- Dataset records:
* * *

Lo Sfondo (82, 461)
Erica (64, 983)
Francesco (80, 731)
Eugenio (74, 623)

* * *

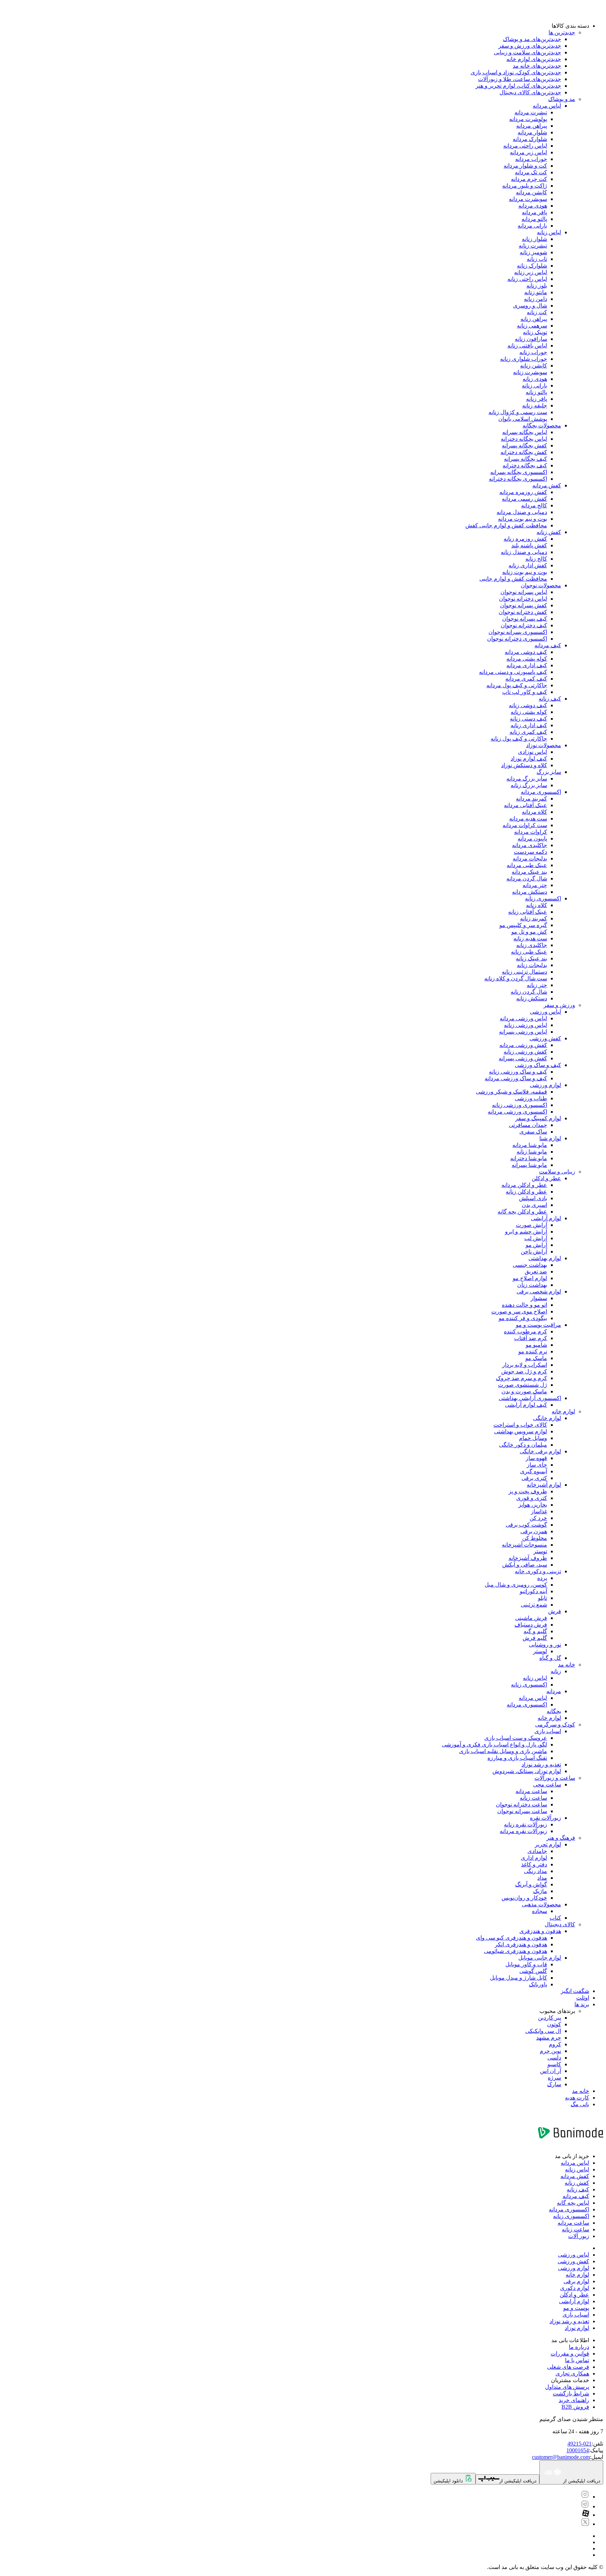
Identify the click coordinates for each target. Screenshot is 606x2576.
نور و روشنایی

* * *

- Task prompt:
For the listing above, print only the lines starting at the line containing "Identify the click" and ending at the line containing "نور و روشنایی", exactly, both included.

- Exercise response:
Identify the click coordinates for each target. Screenshot is 606x2576.
نور و روشنایی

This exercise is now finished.